On Tuesday, the RBA made the decision to cut the cash rate by 25 basis points for the first time since August 2013 to a record low of 2.25%. People within the housing industry and those who have mortgages will benefit from this cut, however those with interest-bearing investments will not. Five years ago term deposits were paying 6, 7 and 8 per cent as banks were paying more in interest rates due to the GFC.

Term deposit rates were around 3 per cent before this rate cut and now the interest from term deposits will barely be ahead of inflation. As a result, investors and savers may have to take on more risk if they are still going to see a decent return.

As mentioned above, the biggest winners are mortgage holders and those in the property industry. According to Canstar, families are expected to save $44 a month on a $300,000 mortgage. Fixed rates are at a record low, with 5 year fixed rate home loans just over 5 per cent and standard variable home loan rates are just under 5.4 per cent (Canstar).

This cash rate cut will also help support housing construction around the country. According to Housing Industry Association's Harley Dale, "the cut would support residential construction that has generated considerable employment." Australia is currently going through its greatest ever home building boom, with more than 200,000 building approvals in 2014, which is up 8.8 per cent over the year.

Record low interest rates could also see another rush of investors hitting the market as well as those who are not as financially secure. With lower mortgage repayments and fierce competition between lenders, those with less money may be able to apply for a home loan more easily. However, last September, the RBA and Australian Prudential Regulation Authority (APRA) warned they would implement "macroprudential controls" to restrict high risk home loan lending.

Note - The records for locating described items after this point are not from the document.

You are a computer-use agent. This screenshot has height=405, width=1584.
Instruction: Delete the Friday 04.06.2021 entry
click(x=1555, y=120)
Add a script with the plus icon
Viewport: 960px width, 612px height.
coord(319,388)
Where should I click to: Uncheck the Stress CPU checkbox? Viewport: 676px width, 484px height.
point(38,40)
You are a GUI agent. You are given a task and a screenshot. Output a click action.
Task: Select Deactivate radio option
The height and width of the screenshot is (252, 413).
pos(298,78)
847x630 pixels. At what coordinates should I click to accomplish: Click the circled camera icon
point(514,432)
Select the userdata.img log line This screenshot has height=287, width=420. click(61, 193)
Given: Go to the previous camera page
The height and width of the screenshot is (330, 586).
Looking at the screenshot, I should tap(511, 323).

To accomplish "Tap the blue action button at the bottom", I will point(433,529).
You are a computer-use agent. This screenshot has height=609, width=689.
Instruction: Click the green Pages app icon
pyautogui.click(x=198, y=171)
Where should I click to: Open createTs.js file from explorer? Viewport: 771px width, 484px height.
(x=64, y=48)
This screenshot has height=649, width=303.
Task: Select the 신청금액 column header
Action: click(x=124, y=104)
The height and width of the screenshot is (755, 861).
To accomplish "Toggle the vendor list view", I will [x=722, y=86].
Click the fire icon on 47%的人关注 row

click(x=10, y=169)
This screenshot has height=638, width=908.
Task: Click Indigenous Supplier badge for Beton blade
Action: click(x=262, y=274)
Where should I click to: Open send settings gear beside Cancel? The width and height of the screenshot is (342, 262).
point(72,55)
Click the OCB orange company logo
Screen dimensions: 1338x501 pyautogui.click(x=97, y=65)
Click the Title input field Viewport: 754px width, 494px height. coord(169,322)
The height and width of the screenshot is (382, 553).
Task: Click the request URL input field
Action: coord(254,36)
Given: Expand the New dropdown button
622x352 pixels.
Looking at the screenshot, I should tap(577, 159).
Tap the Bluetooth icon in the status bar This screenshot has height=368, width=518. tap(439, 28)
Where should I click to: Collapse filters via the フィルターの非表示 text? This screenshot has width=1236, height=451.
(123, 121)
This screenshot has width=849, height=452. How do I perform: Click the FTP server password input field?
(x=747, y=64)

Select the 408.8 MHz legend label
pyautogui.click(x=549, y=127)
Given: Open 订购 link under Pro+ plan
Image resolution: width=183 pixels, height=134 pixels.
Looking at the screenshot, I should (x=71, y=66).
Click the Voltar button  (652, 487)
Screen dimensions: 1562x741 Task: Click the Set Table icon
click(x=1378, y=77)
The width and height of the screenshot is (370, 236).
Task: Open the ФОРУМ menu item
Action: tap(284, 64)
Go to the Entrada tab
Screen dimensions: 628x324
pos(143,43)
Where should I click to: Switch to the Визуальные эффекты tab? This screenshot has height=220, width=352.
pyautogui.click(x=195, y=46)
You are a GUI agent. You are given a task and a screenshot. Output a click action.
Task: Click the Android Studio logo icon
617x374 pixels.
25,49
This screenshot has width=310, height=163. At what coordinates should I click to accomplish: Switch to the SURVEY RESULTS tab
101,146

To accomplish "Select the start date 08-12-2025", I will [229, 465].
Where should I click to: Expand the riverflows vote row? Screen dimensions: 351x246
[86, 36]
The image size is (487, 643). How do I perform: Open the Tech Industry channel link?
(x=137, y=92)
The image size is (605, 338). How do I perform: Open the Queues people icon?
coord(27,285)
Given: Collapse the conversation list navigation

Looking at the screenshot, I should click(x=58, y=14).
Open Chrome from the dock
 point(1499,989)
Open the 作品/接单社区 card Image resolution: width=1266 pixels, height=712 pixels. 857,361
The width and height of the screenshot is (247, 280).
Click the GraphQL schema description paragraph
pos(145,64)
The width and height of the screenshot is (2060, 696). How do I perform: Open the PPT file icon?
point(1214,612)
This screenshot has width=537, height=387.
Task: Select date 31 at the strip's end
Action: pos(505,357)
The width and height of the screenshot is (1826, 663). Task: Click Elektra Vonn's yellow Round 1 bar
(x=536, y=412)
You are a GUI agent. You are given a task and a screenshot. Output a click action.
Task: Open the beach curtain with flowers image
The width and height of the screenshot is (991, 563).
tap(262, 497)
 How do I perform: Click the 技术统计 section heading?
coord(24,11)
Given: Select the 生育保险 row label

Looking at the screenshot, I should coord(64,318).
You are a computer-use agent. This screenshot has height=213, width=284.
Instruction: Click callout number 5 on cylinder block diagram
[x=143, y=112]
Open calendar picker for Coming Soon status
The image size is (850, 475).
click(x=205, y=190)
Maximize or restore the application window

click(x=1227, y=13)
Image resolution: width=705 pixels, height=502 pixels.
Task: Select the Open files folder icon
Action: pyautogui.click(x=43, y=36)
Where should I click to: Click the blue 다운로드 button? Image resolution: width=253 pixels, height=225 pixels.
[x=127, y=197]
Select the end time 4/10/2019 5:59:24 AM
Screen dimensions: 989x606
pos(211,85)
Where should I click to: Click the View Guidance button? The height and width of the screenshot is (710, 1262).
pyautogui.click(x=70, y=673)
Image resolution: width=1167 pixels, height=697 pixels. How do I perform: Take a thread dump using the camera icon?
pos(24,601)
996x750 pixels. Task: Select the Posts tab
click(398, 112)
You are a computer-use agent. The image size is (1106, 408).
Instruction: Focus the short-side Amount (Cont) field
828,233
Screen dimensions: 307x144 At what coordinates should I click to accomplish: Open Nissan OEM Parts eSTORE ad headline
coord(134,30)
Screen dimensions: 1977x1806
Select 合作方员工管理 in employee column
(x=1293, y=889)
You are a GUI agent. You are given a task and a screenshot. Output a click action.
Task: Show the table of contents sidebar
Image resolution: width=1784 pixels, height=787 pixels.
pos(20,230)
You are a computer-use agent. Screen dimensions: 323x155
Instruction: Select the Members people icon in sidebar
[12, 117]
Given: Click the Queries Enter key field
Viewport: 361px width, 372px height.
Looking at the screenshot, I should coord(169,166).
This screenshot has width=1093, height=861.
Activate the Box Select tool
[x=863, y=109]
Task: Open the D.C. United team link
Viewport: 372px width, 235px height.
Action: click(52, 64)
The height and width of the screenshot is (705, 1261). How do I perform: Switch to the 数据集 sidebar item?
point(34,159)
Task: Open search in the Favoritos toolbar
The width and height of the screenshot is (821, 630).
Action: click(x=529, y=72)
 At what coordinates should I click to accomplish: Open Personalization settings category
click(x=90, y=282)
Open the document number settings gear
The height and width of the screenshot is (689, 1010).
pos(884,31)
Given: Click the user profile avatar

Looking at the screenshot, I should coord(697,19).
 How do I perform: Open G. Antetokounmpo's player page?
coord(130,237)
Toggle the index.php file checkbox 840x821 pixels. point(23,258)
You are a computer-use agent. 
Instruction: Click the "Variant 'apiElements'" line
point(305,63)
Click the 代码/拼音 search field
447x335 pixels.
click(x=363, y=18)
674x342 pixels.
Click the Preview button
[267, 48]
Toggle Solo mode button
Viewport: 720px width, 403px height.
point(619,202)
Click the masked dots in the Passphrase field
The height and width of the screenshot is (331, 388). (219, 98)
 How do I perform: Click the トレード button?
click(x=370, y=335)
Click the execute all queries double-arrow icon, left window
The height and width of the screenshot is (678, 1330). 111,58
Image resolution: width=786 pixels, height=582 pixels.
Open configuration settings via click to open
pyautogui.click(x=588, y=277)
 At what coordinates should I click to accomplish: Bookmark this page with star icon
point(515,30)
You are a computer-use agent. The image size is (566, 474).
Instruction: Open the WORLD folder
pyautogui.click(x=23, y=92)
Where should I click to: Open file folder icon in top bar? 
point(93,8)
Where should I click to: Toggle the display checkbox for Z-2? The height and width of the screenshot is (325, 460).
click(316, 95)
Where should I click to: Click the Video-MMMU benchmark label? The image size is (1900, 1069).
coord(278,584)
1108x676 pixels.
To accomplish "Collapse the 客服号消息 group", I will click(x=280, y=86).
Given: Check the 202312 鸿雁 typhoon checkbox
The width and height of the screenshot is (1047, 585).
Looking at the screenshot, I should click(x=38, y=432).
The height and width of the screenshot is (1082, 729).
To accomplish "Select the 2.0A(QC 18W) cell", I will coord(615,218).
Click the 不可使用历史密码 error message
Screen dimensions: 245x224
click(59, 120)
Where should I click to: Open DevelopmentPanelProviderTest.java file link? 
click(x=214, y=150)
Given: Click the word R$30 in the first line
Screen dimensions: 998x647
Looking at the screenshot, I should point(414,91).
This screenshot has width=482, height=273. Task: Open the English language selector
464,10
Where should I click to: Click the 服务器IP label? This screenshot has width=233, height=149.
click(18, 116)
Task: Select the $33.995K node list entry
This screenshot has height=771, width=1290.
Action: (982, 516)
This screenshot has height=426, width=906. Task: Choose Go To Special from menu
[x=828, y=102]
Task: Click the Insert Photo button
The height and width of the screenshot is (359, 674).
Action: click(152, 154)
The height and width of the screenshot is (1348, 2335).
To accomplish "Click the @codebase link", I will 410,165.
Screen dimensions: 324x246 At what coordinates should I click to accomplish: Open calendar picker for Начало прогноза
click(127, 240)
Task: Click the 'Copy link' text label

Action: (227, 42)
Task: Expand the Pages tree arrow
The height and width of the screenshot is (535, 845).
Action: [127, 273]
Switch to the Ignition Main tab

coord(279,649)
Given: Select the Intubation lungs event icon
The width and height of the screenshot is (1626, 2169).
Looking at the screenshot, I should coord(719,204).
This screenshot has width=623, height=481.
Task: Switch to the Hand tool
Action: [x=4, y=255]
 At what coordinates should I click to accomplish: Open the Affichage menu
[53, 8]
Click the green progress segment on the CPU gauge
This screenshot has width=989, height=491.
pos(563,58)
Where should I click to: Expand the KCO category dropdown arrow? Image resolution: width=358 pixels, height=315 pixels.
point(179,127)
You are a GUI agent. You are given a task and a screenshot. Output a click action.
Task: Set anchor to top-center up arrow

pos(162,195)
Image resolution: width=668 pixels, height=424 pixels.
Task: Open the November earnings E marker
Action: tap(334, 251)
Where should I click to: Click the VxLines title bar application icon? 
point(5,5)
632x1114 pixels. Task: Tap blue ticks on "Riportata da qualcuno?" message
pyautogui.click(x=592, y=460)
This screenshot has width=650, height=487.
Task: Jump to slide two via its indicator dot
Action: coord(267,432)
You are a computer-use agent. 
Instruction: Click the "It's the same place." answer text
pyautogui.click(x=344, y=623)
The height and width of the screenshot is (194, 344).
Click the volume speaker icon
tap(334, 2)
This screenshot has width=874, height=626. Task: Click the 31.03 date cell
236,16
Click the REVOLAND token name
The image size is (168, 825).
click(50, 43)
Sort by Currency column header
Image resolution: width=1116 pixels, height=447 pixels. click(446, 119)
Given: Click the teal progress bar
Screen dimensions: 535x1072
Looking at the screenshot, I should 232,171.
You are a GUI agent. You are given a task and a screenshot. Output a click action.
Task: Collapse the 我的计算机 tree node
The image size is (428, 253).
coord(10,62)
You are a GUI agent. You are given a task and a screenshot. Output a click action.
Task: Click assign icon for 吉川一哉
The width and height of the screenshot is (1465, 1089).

So, although this interest rate change is expected to have a great impact on mortgage holders, it is important for borrowers to remember that interest rates can change very quickly. Although interest rates may be at a record low now, it can only take a few months for the rates to jump back up again. In order to protect yourself, you will need to prepare for any interest rate increase now to ensure you will be able to afford the repayments down the track.